-1

I am trying to create a retention table like the following using SQL in Big Query but with MONTHLY cohorts;

Text

I have the following columns to use in my dataset, I am only using one table and it's name is 'curious-furnace-341507.TEST.Test_Dataset_-_Orders'

order_date order_id customer_id
2020-01-02 12345 6789

I do not need the new user column and the data goes through June 2020 I think ideally a cohort month column that lists January-June cohorts and then 5 periods across.

I have tried so many different things and keep getting errors in BigQuery I think I am approaching it all wrong. The online queries I am trying to pull from seem to use dates rather than months which is also causing some confusion as I think I need to truncate my date column to months only in the query?

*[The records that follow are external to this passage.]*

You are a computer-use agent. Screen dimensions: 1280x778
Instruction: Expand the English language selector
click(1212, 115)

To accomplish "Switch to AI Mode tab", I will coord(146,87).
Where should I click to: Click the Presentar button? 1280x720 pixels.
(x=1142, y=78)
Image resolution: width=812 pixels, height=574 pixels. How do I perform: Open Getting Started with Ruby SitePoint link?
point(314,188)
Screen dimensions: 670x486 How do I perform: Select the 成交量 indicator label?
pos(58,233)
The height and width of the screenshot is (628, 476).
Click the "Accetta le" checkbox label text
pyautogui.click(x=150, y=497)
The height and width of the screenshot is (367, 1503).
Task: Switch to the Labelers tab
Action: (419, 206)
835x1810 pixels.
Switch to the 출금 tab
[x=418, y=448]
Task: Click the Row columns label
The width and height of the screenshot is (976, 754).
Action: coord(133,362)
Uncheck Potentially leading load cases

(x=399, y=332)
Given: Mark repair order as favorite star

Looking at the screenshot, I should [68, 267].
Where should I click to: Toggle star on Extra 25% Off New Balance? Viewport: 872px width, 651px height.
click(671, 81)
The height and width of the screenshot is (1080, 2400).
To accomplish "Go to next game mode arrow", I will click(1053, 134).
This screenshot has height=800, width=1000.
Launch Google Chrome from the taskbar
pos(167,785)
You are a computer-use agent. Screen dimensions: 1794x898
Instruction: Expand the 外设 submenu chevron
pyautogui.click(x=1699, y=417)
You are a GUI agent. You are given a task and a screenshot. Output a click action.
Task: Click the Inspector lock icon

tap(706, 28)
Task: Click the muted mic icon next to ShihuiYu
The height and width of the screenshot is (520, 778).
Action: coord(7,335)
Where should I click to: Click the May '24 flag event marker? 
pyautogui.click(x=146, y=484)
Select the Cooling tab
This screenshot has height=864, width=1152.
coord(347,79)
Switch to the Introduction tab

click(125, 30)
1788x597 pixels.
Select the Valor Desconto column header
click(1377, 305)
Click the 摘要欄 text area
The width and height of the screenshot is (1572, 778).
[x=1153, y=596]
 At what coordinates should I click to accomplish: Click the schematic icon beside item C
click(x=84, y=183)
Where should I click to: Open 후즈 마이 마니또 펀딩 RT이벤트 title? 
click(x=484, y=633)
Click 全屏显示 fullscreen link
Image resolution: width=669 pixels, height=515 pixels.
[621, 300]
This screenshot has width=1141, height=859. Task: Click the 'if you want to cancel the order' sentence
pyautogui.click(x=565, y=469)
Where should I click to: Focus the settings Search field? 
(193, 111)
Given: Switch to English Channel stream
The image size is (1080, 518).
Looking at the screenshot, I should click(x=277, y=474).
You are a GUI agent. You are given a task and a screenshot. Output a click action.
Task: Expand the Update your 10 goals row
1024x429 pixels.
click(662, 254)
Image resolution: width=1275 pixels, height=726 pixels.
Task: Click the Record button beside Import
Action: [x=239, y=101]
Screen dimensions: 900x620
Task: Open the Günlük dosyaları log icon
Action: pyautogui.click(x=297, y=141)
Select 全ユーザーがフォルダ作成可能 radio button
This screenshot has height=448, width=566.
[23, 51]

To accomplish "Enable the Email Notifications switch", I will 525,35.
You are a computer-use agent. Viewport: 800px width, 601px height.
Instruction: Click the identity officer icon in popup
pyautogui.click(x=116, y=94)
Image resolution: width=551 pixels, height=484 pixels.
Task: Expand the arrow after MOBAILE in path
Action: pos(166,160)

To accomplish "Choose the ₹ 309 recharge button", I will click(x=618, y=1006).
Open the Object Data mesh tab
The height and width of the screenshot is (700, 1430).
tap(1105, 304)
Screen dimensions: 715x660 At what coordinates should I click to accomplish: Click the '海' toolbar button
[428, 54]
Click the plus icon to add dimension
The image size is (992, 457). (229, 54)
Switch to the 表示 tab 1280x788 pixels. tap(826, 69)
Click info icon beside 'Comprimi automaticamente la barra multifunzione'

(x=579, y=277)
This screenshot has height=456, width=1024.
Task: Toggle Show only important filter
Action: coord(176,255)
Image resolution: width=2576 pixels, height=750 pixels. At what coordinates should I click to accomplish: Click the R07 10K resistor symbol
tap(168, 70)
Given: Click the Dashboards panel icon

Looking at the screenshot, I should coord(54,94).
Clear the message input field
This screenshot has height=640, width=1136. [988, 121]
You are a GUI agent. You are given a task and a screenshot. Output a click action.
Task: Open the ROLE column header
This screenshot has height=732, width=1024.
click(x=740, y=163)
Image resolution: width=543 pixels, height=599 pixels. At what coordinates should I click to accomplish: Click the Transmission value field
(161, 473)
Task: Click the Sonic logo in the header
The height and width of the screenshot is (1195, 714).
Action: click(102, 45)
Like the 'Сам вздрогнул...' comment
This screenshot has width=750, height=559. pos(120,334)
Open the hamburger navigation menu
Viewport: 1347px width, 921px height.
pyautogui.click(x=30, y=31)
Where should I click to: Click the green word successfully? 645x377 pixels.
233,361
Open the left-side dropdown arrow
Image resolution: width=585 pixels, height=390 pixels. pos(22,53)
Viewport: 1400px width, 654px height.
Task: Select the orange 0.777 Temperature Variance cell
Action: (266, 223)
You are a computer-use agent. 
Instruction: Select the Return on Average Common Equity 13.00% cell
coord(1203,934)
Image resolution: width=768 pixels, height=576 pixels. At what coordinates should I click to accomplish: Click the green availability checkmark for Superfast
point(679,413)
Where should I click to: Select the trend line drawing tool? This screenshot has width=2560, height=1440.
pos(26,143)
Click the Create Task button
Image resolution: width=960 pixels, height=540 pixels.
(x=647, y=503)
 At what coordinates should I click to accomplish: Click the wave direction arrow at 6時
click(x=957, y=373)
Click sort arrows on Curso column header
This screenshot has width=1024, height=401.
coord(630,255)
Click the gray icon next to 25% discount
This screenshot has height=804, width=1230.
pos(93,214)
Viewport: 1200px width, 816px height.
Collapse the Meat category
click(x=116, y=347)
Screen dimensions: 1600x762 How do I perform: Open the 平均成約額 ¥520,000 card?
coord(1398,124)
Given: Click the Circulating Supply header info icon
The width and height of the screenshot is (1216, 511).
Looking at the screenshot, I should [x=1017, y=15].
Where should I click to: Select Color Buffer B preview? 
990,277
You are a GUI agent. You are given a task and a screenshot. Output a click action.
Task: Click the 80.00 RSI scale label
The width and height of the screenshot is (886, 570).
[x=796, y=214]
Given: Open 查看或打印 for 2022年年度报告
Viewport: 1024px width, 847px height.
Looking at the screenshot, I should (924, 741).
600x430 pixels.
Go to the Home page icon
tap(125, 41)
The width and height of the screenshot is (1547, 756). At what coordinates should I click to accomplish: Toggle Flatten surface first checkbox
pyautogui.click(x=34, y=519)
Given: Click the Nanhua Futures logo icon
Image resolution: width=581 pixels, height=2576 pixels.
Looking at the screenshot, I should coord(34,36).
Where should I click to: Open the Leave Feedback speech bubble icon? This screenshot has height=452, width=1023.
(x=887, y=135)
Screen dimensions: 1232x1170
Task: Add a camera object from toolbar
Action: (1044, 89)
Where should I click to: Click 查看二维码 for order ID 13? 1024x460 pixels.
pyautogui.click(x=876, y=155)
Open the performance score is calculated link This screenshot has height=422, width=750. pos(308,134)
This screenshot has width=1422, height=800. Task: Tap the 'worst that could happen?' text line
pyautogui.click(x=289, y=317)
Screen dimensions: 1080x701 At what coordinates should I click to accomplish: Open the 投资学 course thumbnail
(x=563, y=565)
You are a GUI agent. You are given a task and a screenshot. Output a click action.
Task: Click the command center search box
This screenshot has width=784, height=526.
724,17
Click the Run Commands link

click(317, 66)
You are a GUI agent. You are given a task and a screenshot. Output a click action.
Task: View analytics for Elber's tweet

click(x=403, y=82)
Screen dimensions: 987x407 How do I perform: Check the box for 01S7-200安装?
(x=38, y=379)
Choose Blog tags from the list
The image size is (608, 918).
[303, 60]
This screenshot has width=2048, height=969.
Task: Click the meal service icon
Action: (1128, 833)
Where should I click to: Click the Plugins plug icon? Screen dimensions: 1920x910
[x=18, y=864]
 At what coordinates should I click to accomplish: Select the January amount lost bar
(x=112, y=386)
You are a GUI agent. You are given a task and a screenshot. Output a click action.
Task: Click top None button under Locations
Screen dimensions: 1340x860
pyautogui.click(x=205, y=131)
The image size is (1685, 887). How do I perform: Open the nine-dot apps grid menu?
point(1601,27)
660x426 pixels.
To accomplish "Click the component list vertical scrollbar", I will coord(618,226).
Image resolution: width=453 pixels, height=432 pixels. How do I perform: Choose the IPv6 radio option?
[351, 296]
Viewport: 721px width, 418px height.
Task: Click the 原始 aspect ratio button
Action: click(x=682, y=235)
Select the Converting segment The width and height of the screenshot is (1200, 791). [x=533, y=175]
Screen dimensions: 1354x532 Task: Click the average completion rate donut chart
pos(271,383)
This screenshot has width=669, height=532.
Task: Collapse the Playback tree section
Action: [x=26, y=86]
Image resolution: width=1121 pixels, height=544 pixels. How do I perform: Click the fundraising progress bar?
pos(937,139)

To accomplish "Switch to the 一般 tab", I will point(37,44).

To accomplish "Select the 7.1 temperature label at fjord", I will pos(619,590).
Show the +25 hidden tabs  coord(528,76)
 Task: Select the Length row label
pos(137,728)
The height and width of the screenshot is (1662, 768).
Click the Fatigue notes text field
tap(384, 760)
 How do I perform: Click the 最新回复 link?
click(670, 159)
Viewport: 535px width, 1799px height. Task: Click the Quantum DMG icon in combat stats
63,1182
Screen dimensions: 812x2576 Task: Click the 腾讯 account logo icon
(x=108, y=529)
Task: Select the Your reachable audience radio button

Does anyone have a go-to query that will work in BigQuery for a retention table or can help me approach this? Thanks!

LA 212
  • 35
  • 6

1 Answers1

1

This may help you:

With cohorts AS (
  SELECT
    customer_id,
    MIN(DATE(order_date)) AS cohort_date
  FROM 'curious-furnace-341507.TEST.Test_Dataset_-_Orders'
  GROUP BY 1)

SELECT
  FORMAT_DATE("%Y-%m", c.cohort_date) AS cohort_mth,
  t.customer_id AS cust_id,
  DATE_DIFF(t.order_date, c.cohort_date, month) AS order_period,
FROM 'curious-furnace-341507.TEST.Test_Dataset_-_Orders' t
JOIN cohorts c ON t.customer_id = c.customer_id 
WHERE cohort_date >= ('2020-01-01') 
      AND DATE_DIFF(t.order_date, c.cohort_date, month) <=5
GROUP BY 1, 2, 3

I typically do pivots and % calcs in excel/ sheets. So this will give just you the input data you need for that.

NOTE:

  • This will give you a count of unique customers who ordered in period X (ignores repeat orders in period).
  • This also has period 0 (ordered again in cohort_mth) which you may wish to keep/ exclude.